Заторопившись, я потянул Лу к дороге.
Такое я и раньше видал – стычки в очередях за продуктами и в барах по вечерам.
Я знал, как они завязываются и что заканчиваются не сразу. Такие мужчины – а это всегда мужчины – подолгу накручивают себя. Пока кулаки не сожмутся. Пока с глухим стуком не врежутся в мягкое. В мышцы, кости, плоть и внутренности. Удивленные стоны спустя миг после удара, когда тело осознает случившееся, когда сработает нервная система.

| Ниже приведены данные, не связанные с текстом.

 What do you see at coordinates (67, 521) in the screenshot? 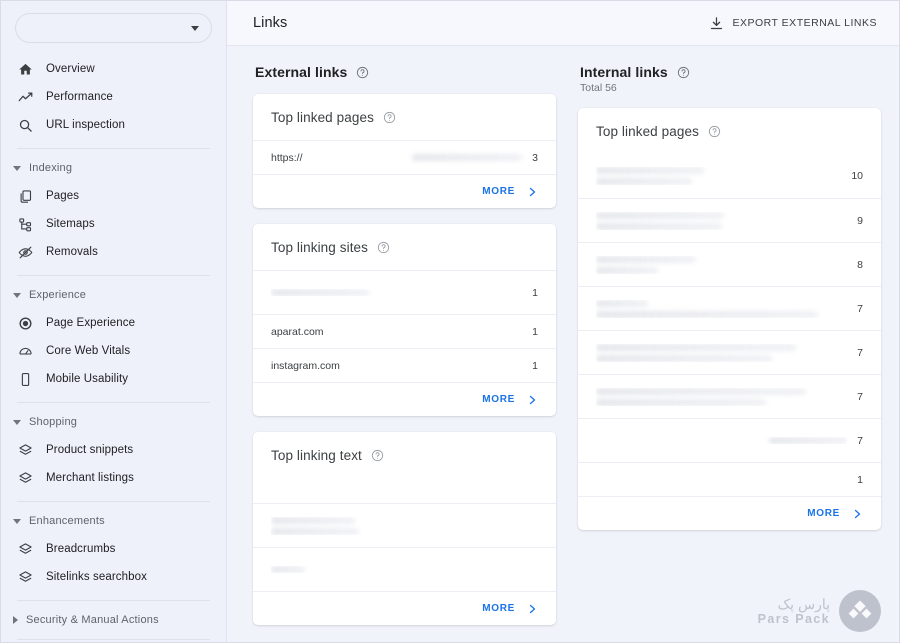
I see `sidebar-section-label: Enhancements` at bounding box center [67, 521].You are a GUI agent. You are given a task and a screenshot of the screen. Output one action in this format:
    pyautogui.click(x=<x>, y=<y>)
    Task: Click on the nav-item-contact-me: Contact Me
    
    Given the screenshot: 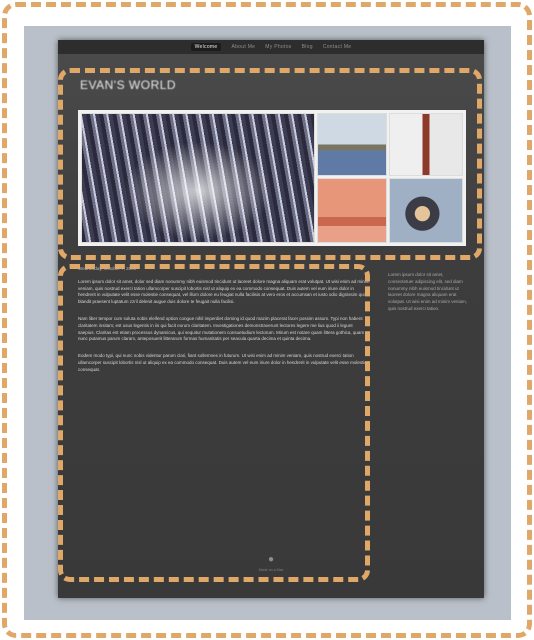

От жары отчаянье обострялось. А жара не отступала даже ночью. Когда просыпаешься от жары, тебя захлестывает такая злоба, с какой ничто не сравнится. Жара напитывала воздух каким-то веществом, а мы вдыхали его и не замечали. Будто газ. Или грибные споры. По дыхательным путям они проникали к нам внутрь. Пускали в нас корни. Вырастали грибы – большие, серые. С гладкой шляпкой и толстыми пластинами под ней. Ядовитые. Они захватывали нас. Подчиняли себе наш мозг и нашу нервную систему.
Впрочем, я к этой ссоре отношения не имею. Испания – не моя страна.
У меня есть Лу. Единственное, что нам остается, – идти. Вот только ноги будто ватные. Ведь Бычья шея запустил руку в рюкзак этого молодого парня? Я же видел, да? Значит, мне бы надо поддержать их? Проявить участие?
Надо бы, да. И мне этого хотелось. Быть рядом с ними. Участие – это когда принимаешь чью-то сторону.
– Ты еле идешь. – Лу тянула меня за руку.
Я прибавил шагу и пошел быстрее, но при этом понурился. Я не сомневался: они смотрят нам вслед, вся очередь смотрит, и все считают нас ничтожными отщепенцами.
Тот, кто не принимает ничью сторону, охрененно одинок.
Лу верно запомнила дорогу – третий поворот налево, людей в палисадниках не было, ставни закрыты, дома выглядели покинутыми.
Чем дольше мы шли, тем легче становились шаги Лу. Она сияла предвкушением. Вскоре она принялась болтать. Столько она давно не говорила – трещала о лодке, о дельфинах. Я слушал вполуха. Однако потом она и вопросы стала задавать.
– Папа, а где больше всего воды?
Ответил я не сразу. Разговаривать не было сил.
– Папа? Где больше всего воды? В мире или в океанах?
– Океаны – тоже часть мира, – ответил я.